Implications for AI Development
The use of NPR Sunday Puzzle questions as a benchmark has far-reaching implications for AI research. First, it underscores the importance of developing more sophisticated evaluation methods. Traditional benchmarks are useful, but they don’t capture the full spectrum of human reasoning. By incorporating puzzles and other open-ended challenges, researchers can gain a more comprehensive understanding of AI capabilities.

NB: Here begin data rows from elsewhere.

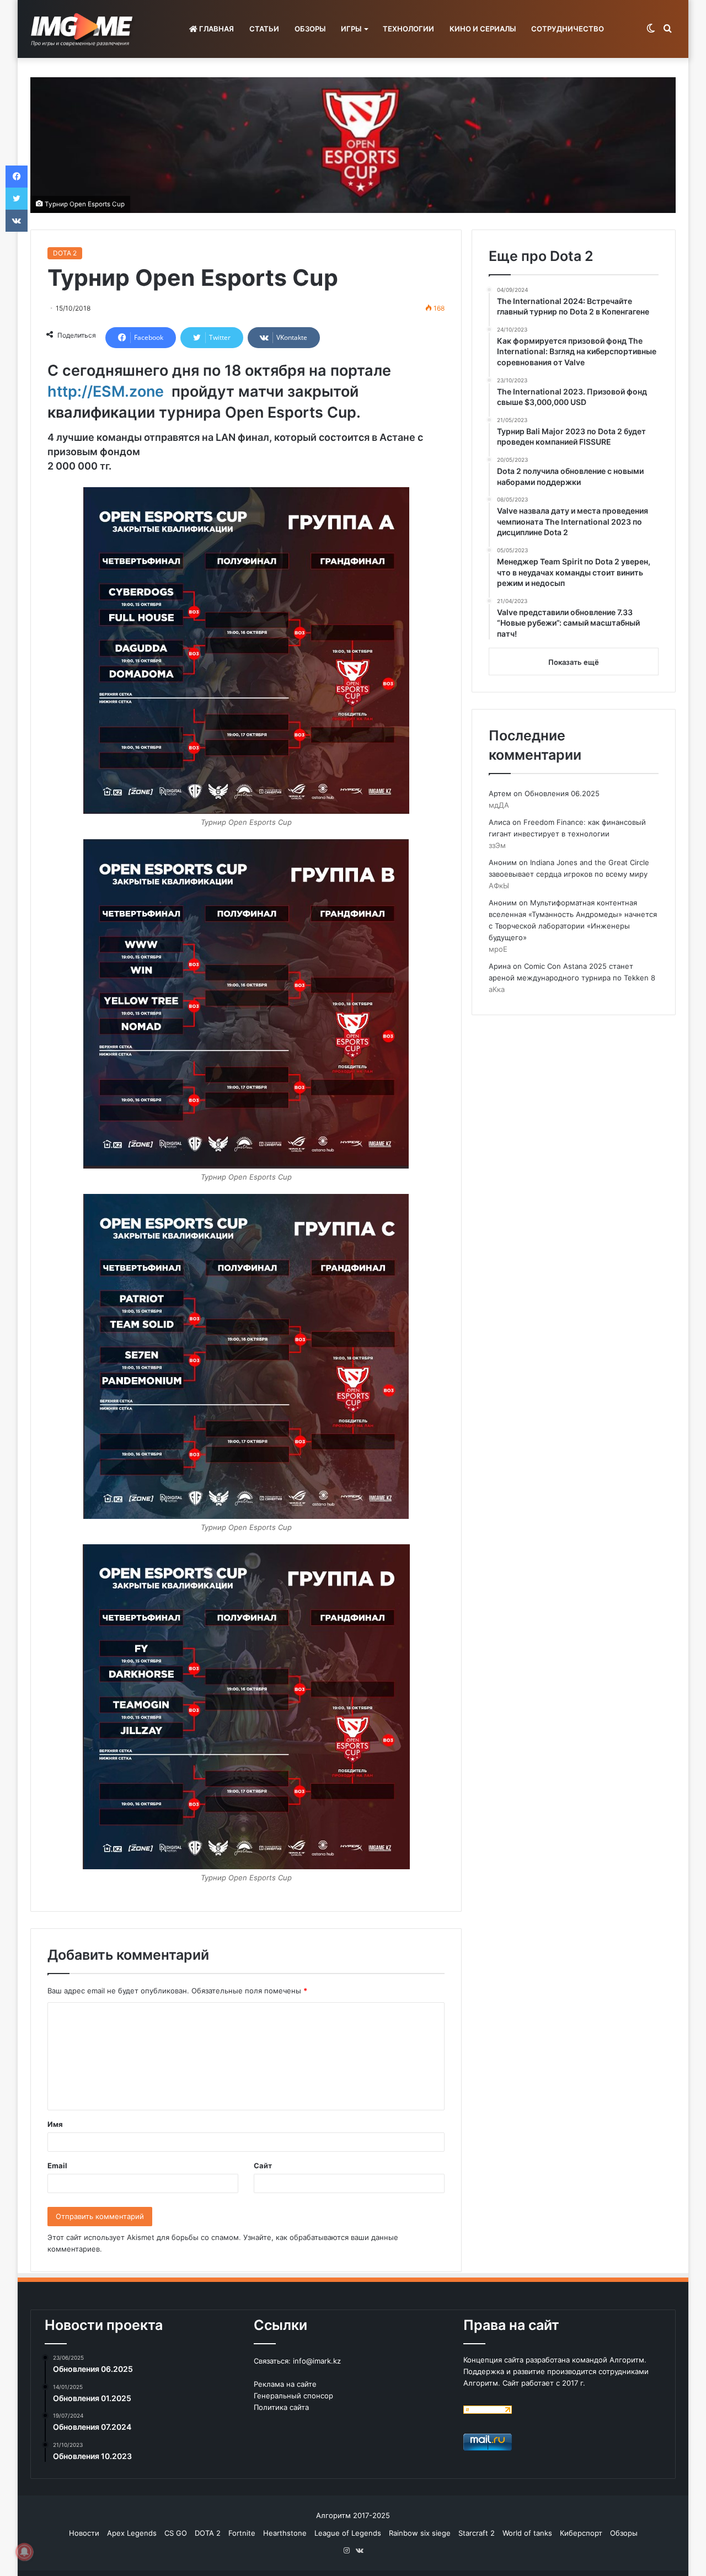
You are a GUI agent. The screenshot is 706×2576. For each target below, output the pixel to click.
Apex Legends (132, 2533)
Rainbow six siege (420, 2533)
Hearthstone (285, 2533)
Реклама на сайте (285, 2384)
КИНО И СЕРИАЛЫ (483, 28)
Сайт (263, 2165)
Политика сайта (281, 2407)
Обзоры (624, 2533)
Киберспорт (581, 2533)
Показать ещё (573, 662)
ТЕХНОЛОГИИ (408, 28)
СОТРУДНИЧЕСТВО (567, 28)
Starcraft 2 (476, 2533)
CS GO (175, 2533)
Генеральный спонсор (293, 2395)
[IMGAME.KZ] (83, 29)
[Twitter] (17, 199)
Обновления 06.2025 (562, 793)
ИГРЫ (351, 28)
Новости (84, 2533)
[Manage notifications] (24, 2552)
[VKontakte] (17, 221)
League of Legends (347, 2533)
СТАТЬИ (264, 28)
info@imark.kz (317, 2360)
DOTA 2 (65, 253)
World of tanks (527, 2533)
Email (57, 2165)
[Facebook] (17, 177)
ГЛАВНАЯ (215, 28)
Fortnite (241, 2533)
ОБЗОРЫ (310, 28)
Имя (55, 2124)
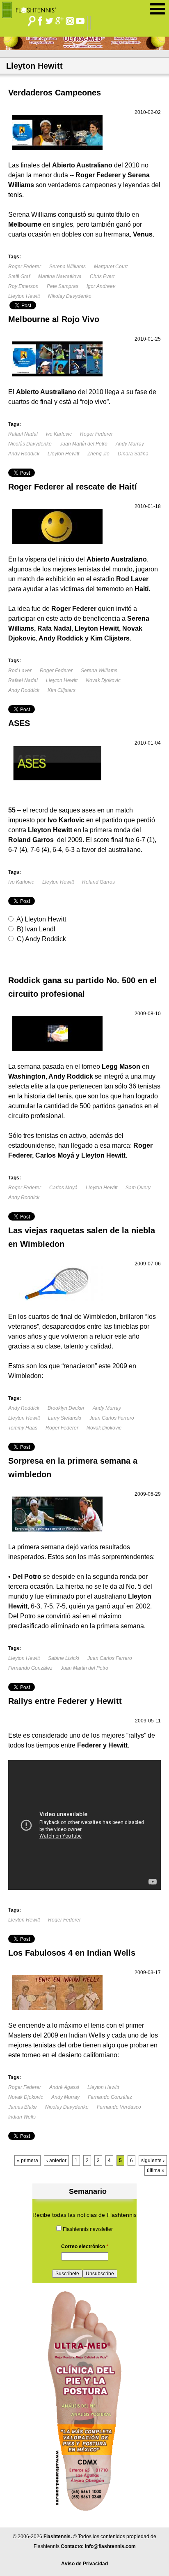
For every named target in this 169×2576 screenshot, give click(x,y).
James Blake (22, 2107)
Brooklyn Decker (66, 1408)
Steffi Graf (19, 276)
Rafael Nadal (23, 434)
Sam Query (138, 1188)
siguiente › (152, 2160)
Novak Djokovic (103, 680)
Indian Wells (22, 2117)
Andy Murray (130, 444)
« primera (27, 2160)
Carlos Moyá (63, 1188)
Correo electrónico (84, 2246)
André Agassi (64, 2087)
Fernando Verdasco (119, 2107)
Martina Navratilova (60, 276)
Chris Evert (102, 276)
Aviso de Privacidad (84, 2564)
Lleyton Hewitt (24, 296)
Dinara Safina (133, 454)
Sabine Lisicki (63, 1658)
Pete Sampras (62, 286)
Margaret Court (111, 266)
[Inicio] (32, 8)
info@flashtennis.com (110, 2546)
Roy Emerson (23, 286)
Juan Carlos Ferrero (111, 1418)
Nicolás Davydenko (30, 444)
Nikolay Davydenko (69, 296)
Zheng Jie (98, 454)
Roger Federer (24, 266)
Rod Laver (20, 670)
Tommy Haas (22, 1428)
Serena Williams (67, 266)
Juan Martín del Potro (83, 444)
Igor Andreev (101, 286)
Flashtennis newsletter (88, 2229)
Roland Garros (98, 882)
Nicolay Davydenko (67, 2107)
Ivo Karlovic (59, 434)
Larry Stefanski (64, 1418)
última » (155, 2170)
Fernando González (30, 1668)
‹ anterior (56, 2160)
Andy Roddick (23, 454)
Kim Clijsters (61, 690)
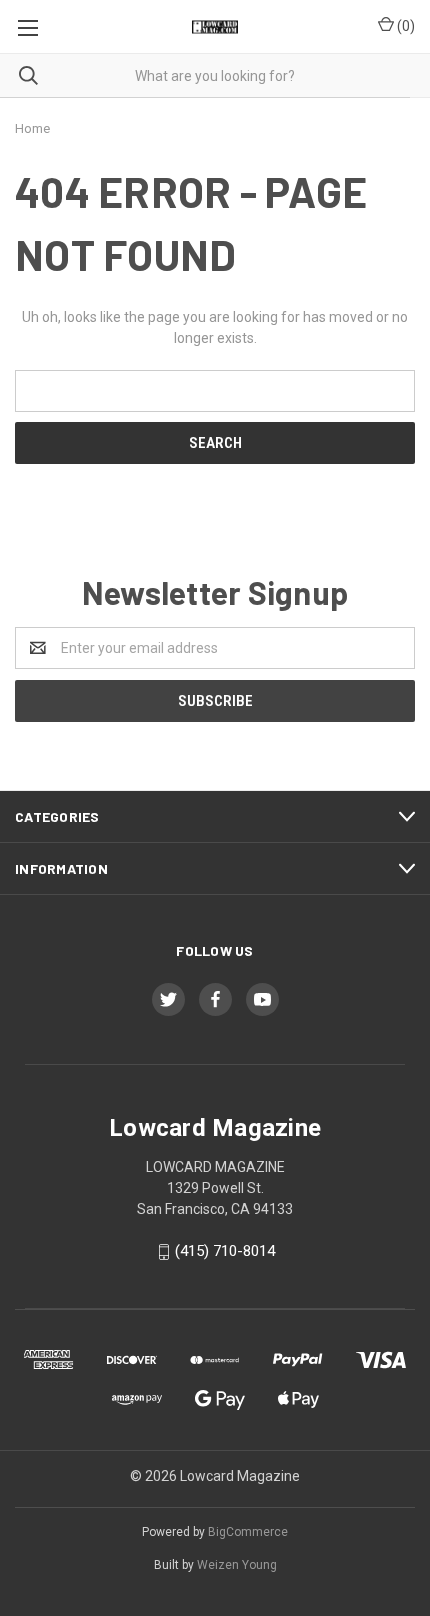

Second, this approach highlights the need for AI models to improve their contextual understanding and creativity. While current models are highly advanced, they still fall short in areas that require human-like reasoning. Addressing these limitations will be crucial for developing AI systems that can truly think like humans.
Finally, the study demonstrates the value of interdisciplinary collaboration. By drawing inspiration from a popular radio show, researchers were able to create a novel and effective benchmark. This kind of creative thinking is essential for pushing the boundaries of AI research.
Conclusion
The use of NPR Sunday Puzzle questions to benchmark AI reasoning models is a testament to the ingenuity of researchers and the complexity of human intelligence. While AI has made significant progress, this study reveals that there is still much work to be done in developing systems that can reason like humans. By embracing unconventional approaches and focusing on creativity and context, we can unlock new possibilities for AI and bring us closer to machines that truly understand the world. As we continue to explore the frontiers of AI, one thing is clear: the journey is as fascinating as the puzzles themselves.